1. Die angegriffenen Entscheidungen des LG und des OLG verletzen die Beschwerdeführerin in ihrem durch Art. 2 Abs. 1 i.V.m. Art. 1 Abs. 1 GG gewährleisteten allgemeinen Persönlichkeitsrecht in seiner Ausprägung als Recht der informationellen Selbstbestimmung. …

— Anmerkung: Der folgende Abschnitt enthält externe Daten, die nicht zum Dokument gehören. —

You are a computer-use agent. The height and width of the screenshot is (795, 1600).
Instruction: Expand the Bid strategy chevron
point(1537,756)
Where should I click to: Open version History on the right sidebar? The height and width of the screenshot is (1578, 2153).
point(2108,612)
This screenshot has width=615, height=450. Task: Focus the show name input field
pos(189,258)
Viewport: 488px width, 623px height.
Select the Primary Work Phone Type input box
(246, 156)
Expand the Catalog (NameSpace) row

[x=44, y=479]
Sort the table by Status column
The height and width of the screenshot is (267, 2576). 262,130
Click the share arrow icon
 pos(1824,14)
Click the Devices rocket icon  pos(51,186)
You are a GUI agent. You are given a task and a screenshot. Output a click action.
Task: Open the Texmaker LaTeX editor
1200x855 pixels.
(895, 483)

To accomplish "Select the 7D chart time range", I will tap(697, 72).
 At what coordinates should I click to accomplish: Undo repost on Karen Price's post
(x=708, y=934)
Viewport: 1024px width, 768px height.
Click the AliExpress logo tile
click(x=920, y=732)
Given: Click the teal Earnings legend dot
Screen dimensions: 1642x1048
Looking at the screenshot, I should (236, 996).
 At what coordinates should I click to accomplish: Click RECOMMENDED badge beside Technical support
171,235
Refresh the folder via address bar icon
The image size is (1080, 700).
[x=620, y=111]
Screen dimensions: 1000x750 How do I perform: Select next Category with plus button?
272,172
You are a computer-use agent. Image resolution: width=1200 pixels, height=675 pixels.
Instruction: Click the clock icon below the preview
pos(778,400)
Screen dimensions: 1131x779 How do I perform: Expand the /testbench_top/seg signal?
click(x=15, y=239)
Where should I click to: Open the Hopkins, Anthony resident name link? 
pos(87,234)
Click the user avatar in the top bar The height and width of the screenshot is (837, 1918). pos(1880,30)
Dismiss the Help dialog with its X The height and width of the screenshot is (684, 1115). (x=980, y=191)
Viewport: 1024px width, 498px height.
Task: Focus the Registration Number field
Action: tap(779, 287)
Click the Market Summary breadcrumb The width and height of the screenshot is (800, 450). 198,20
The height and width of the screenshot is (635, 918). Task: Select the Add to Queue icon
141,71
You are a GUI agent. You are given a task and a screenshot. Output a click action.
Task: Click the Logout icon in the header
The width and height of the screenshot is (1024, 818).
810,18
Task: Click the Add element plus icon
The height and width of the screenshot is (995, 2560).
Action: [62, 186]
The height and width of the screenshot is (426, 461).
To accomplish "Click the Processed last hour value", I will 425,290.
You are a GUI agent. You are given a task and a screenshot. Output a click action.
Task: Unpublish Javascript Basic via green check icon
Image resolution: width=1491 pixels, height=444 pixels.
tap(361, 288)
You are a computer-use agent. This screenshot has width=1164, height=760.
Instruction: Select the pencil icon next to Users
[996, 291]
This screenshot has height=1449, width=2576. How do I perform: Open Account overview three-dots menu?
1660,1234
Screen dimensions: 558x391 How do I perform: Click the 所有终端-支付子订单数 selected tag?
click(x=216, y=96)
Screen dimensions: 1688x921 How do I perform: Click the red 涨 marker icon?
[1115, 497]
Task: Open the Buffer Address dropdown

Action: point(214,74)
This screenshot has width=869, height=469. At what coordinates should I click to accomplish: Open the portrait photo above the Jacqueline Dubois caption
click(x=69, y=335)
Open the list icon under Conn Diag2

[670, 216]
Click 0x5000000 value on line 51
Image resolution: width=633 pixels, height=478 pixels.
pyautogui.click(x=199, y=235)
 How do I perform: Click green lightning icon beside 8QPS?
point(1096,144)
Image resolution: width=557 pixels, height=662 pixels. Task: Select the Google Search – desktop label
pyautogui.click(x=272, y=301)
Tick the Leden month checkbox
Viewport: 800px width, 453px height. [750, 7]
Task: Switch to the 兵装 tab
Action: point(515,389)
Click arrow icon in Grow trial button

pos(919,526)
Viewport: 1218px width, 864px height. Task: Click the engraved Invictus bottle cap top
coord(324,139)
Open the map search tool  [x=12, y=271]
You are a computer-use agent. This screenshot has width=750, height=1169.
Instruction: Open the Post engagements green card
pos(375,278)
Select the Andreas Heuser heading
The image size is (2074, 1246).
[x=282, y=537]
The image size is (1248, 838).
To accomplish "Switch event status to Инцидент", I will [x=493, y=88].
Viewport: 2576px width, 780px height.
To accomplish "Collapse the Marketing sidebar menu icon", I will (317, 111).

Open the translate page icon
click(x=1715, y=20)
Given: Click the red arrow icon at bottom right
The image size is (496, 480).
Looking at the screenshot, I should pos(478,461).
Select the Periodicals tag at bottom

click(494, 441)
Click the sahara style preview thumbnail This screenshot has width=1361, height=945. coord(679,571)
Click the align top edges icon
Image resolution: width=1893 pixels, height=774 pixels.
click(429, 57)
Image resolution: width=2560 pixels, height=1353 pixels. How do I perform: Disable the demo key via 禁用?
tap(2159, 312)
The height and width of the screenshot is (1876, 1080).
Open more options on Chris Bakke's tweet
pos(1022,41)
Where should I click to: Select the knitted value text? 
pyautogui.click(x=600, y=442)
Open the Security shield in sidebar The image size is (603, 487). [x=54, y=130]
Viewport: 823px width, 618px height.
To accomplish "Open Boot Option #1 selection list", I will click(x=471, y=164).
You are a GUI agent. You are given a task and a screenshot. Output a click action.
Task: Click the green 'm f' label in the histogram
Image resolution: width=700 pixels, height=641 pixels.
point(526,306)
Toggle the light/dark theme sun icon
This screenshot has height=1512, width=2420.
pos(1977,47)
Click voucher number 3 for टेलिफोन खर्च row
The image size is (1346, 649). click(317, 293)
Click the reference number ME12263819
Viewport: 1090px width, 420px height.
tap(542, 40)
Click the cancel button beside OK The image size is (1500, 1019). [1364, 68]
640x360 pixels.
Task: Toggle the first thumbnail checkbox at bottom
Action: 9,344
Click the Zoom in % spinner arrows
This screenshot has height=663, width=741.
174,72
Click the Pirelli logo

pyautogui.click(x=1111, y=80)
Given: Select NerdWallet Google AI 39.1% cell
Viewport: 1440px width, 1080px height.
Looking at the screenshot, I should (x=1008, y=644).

bb) Das Grundgesetz gibt eine konkrete Ausgestaltung des Schutzes der informationellen Selbstbestimmung nicht vor. Der Gesetzgeber hat mit dem Gesetz zur Reform des Versicherungsvertragsrechts v. 23.11.2007 (BGBl I S. 2631) in § 213 VVG den Schutz der informationellen Selbstbestimmung der VN geregelt. Diese Regelung findet gem. Art. 1 Abs. 2 EGVVG jedoch keine Anwendung, wenn ein Versicherungsfall – wie hier – vor dem 31.12.2008 eingetreten ist. In diesen Fällen obliegt es allein den Gerichten, bei der Gesetzes- und Vertragsauslegung einen wirksamen Schutz der informationellen Selbstbestimmung zu gewährleisten, indem sie prüfen, wie das Interesse der Versicherten an wirkungsvollem informationellem Selbstschutz und das in der von Art. 12 GG geschützten Vertragsfreiheit wurzelnde Offenbarungsinteresse des Versicherungsunternehmens in einen angemessenen Ausgleich gebracht werden können.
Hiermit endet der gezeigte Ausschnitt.